John was released by the Dolphins during final roster cuts and was signed to the Dolphins' practice squad on September 4, 2016.

===Arizona Cardinals===
On October 8, 2016, John was signed by the Arizona Cardinals off the Dolphins' practice squad. He was placed on injured reserve on December 13, 2016 with a shoulder injury.

On September 12, 2017, John was released by the Cardinals and was re-signed to the practice squad.

===Green Bay Packers===
On September 26, 2017, John was signed by the Green Bay Packers off the Cardinals' practice squad.

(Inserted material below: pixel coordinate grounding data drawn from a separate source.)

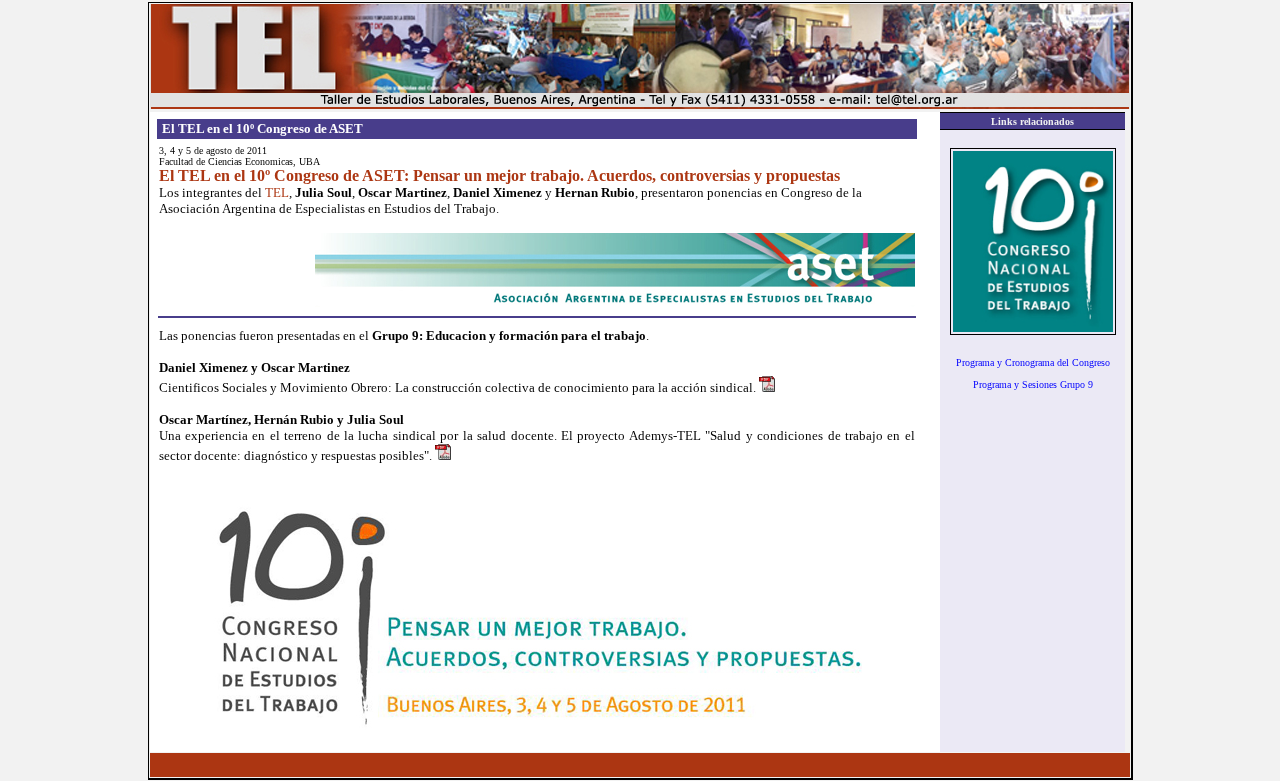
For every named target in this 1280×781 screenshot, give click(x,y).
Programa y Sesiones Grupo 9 (1033, 384)
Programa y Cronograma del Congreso (1033, 362)
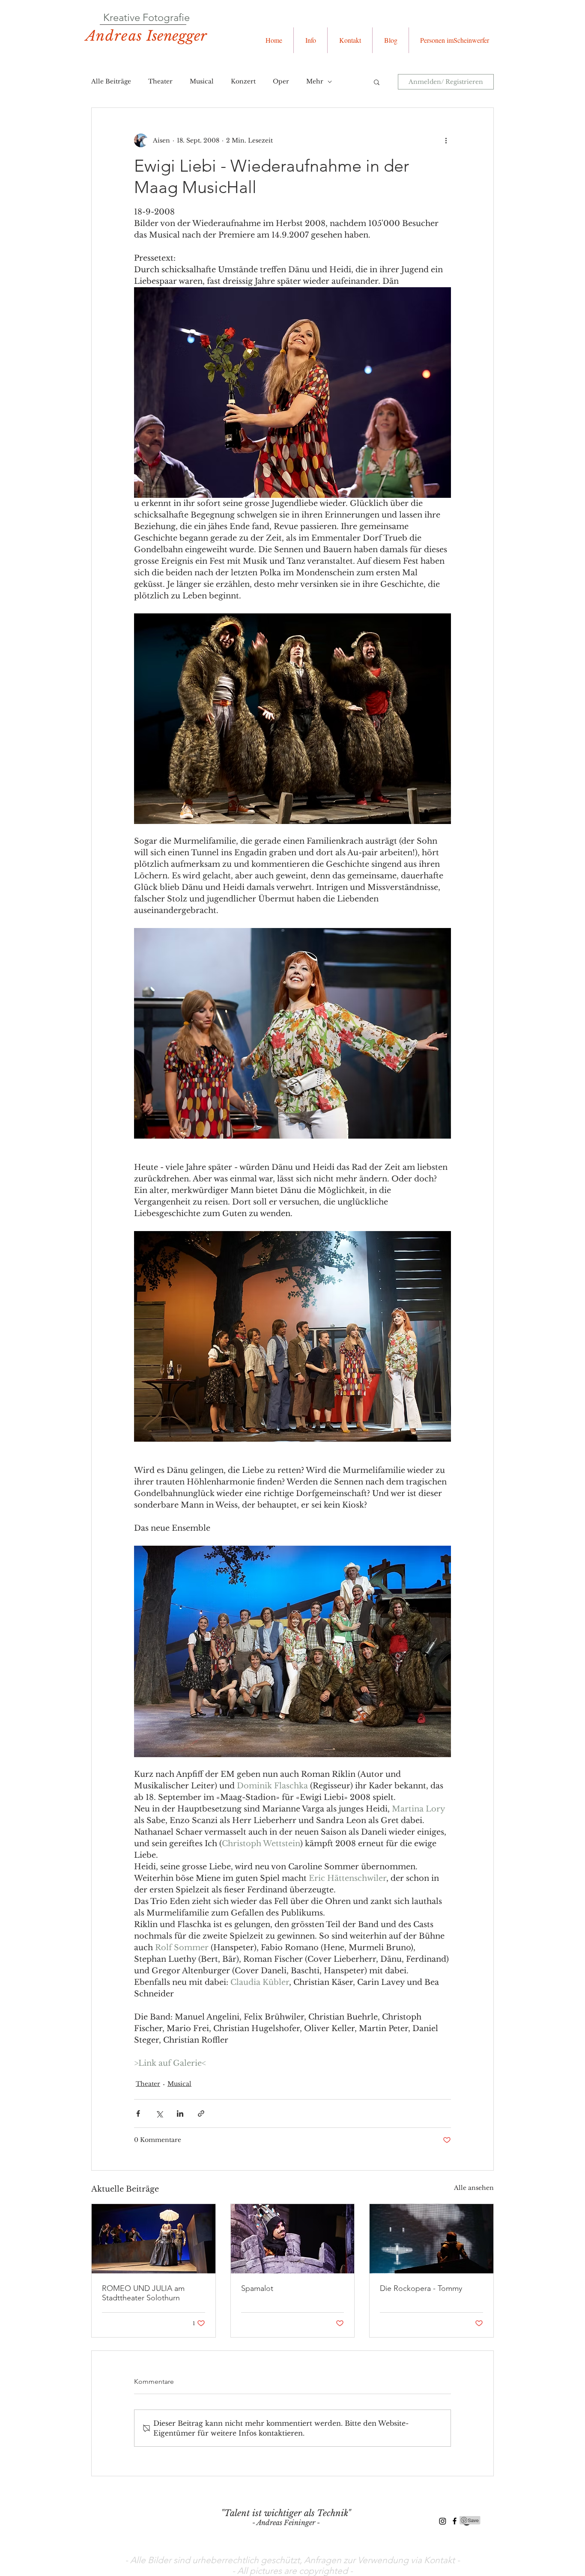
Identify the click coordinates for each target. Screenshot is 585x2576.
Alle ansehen (474, 2188)
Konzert (243, 81)
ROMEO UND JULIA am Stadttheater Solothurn (143, 2293)
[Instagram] (442, 2521)
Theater (160, 81)
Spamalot (257, 2288)
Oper (281, 81)
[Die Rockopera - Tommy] (431, 2238)
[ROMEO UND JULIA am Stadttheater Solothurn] (153, 2238)
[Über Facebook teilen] (138, 2113)
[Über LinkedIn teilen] (180, 2113)
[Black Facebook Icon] (454, 2521)
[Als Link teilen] (201, 2113)
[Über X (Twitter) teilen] (159, 2113)
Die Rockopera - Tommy (421, 2288)
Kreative (121, 17)
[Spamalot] (293, 2238)
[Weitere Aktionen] (446, 140)
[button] (310, 40)
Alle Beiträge (111, 81)
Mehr (314, 81)
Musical (202, 81)
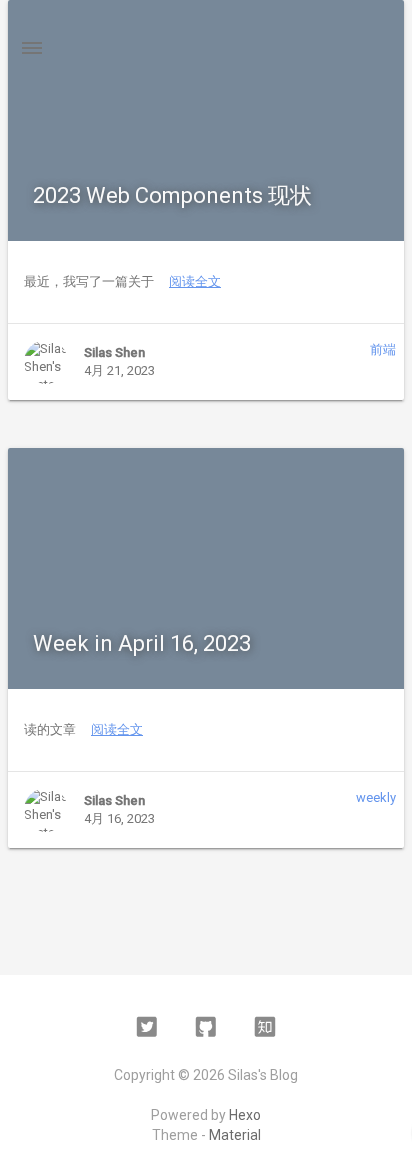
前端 (383, 349)
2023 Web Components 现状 (172, 195)
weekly (376, 797)
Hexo (245, 1115)
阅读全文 (195, 281)
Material (235, 1135)
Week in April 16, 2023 (142, 643)
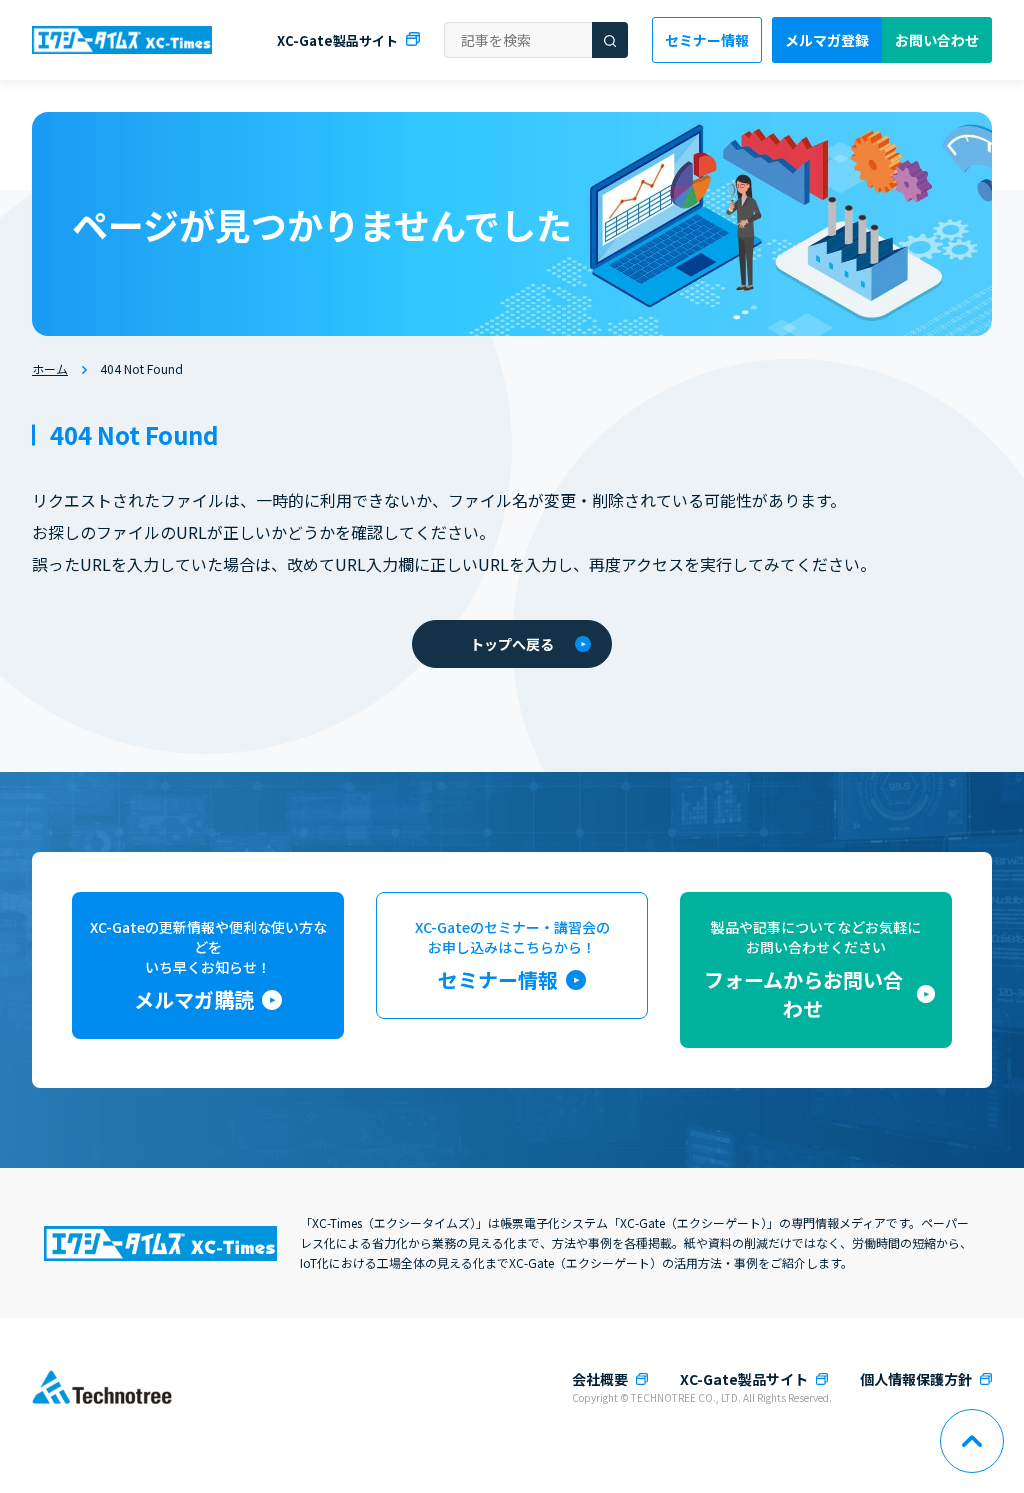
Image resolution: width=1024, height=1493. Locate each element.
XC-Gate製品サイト (337, 40)
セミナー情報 (707, 40)
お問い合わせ (937, 40)
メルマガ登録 (827, 40)
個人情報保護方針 (916, 1379)
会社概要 (600, 1379)
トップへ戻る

===New England Patriots===
On April 23, 2018, John signed with the New England Patriots. On September 1, John was placed on injured reserve. The Patriots reached Super Bowl LIII where they defeated the Los Angeles Rams, making John the first player from Georgia State to be on a Super Bowl-winning team.

===New Orleans Saints===
On May 13, 2019, John signed with the New Orleans Saints. He was placed on injured reserve on August 10, 2019. He was released on August 15 with an injury settlement.